Segundo a Unidade de Gestão, a ideia é que as novas empresas responsáveis pelo sistema tenham pelo menos uma parte da frota com menos impacto ambiental. A questão, no entanto, gira em torno de recentes diálogos mundiais que apontam que a mobilidade elétrica não é, comprovadamente, a mais indicada como solução para os espaços urbanos.
“Alguns países na Europa estão experimentando usar o hidrogênio, porque já estão questionando se o veículo elétrico é, de fato, o modelo mais adequado. Isso porque, além do custo, também há o problema de descarte das baterias. Precisamos mudar nossa matriz energética, sabemos que carros movidos a motores a combustão não têm mais futuro, mas para onde vamos mudar é uma incógnita”, avaliou.
Na Europa, um ônibus urbano elétrico roda em torno de 300 quilômetros com uma carga de bateria.
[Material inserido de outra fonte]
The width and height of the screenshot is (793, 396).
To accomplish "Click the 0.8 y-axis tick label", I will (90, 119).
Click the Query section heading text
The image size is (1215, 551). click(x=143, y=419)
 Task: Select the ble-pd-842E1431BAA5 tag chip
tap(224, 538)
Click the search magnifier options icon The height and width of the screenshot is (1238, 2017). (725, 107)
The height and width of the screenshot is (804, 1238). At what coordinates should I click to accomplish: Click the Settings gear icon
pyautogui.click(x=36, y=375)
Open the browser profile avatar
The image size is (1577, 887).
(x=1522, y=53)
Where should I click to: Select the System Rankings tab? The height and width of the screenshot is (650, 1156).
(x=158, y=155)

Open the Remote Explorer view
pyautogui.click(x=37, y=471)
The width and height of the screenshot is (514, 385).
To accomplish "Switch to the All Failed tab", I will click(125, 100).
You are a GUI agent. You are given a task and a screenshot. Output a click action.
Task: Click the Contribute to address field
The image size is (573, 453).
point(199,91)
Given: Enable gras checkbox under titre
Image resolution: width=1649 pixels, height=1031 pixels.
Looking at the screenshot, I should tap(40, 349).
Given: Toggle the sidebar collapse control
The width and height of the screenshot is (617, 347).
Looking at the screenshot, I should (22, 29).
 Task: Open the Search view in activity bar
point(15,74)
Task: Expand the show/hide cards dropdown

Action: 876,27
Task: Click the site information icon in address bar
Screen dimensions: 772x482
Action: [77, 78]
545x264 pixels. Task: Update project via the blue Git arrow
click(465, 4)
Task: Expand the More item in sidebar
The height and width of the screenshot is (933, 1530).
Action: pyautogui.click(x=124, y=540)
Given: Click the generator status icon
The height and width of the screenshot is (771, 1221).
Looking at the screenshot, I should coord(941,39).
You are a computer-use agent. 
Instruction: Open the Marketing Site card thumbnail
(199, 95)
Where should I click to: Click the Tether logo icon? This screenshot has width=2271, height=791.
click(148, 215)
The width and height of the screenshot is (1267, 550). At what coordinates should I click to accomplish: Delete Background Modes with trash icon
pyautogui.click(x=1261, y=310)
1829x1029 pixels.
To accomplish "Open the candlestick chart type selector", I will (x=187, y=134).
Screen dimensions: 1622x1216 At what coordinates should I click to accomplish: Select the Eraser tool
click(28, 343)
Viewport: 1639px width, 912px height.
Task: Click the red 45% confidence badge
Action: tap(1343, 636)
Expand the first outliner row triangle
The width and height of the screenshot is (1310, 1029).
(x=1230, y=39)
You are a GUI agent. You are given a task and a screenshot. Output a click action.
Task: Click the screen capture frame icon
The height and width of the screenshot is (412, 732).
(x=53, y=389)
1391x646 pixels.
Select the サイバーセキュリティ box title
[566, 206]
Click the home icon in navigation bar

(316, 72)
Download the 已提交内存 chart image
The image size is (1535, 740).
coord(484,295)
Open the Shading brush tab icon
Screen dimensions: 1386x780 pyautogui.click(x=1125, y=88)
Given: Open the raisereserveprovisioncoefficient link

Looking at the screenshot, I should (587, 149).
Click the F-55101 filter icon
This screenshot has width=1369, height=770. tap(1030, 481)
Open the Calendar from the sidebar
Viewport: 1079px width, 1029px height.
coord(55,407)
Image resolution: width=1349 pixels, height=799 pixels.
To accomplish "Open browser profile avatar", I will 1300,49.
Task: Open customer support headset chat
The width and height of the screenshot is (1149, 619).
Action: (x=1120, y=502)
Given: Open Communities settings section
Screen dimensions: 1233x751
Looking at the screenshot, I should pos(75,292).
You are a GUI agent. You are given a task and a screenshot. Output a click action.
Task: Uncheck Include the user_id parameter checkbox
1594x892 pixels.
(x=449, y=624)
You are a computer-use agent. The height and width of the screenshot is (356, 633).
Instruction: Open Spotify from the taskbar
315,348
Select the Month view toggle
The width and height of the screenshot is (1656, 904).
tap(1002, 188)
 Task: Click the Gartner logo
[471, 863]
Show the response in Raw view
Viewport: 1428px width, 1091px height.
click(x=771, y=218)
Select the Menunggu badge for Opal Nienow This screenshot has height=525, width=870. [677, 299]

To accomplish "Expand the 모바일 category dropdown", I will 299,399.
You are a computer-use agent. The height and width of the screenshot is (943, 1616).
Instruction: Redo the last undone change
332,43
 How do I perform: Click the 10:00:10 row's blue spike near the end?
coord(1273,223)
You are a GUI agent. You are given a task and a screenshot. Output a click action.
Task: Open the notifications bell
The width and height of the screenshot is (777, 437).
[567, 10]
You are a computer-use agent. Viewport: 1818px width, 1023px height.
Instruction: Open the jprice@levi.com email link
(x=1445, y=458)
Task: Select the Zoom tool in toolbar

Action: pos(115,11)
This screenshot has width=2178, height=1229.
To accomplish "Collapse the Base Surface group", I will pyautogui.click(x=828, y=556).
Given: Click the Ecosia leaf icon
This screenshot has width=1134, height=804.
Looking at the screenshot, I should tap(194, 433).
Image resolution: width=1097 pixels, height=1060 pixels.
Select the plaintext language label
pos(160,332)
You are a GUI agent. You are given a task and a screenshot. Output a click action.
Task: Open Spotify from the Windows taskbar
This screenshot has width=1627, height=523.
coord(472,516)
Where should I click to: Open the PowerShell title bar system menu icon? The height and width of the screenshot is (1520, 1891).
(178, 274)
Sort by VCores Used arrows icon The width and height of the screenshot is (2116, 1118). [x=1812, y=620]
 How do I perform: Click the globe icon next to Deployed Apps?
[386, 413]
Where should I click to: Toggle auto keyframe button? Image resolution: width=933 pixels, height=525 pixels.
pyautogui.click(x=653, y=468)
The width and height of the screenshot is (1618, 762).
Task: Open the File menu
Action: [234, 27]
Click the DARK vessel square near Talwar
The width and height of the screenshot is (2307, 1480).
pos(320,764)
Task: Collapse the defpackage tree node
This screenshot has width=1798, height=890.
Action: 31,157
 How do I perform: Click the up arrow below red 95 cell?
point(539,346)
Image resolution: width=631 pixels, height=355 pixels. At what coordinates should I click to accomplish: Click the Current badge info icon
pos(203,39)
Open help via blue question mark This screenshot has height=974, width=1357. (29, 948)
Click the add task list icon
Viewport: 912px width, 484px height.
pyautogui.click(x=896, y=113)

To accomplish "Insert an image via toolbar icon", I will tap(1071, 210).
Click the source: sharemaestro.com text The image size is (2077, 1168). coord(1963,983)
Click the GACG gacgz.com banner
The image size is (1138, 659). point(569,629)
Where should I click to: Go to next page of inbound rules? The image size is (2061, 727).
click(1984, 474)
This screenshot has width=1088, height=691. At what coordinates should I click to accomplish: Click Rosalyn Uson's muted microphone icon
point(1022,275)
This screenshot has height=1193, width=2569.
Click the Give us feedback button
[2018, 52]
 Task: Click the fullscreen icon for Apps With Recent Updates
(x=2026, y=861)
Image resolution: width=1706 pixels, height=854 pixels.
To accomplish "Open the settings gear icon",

Com o hidrogênio, a distância chega a 400 quilômetros. Segundo Aloysio, o continente europeu é uma das referências do poder público local no que tange à mobilidade, especialmente nos modelos de caminhabilidade que a prefeitura tem implementado dentro do programa Cidade das Crianças.
Isso significa que, além da transição energética das frotas do sistema circular gratuito, o desafio do Executivo tem sido equilibrar a expansão de uma cidade notoriamente logística levando em consideração também os pedestres.